Available data —
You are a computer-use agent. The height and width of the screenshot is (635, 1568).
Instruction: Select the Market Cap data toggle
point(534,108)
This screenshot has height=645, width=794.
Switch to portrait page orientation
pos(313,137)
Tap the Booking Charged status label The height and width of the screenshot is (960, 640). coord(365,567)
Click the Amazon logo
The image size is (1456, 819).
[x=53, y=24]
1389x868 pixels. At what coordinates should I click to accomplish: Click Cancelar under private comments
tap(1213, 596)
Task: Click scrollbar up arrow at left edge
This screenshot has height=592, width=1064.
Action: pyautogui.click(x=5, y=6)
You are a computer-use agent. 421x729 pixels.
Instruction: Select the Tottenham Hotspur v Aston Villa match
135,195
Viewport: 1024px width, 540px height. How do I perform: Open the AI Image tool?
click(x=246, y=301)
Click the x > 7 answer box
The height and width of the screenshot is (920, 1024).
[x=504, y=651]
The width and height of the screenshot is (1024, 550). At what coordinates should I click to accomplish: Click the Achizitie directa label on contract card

Task requirements — Send back all of the material exactly as given.

Solution for this exercise —
You are a computer-use agent. The height and width of the screenshot is (635, 1568).
Instruction: Select the Market Cap data toggle
point(534,108)
This screenshot has height=645, width=794.
Switch to portrait page orientation
pos(313,137)
Tap the Booking Charged status label The height and width of the screenshot is (960, 640). coord(365,567)
Click the Amazon logo
The image size is (1456, 819).
[x=53, y=24]
1389x868 pixels. At what coordinates should I click to accomplish: Click Cancelar under private comments
tap(1213, 596)
Task: Click scrollbar up arrow at left edge
This screenshot has height=592, width=1064.
Action: pyautogui.click(x=5, y=6)
You are a computer-use agent. 421x729 pixels.
Instruction: Select the Tottenham Hotspur v Aston Villa match
135,195
Viewport: 1024px width, 540px height. How do I perform: Open the AI Image tool?
click(x=246, y=301)
Click the x > 7 answer box
The height and width of the screenshot is (920, 1024).
[x=504, y=651]
The width and height of the screenshot is (1024, 550). At what coordinates should I click to accomplish: Click the Achizitie directa label on contract card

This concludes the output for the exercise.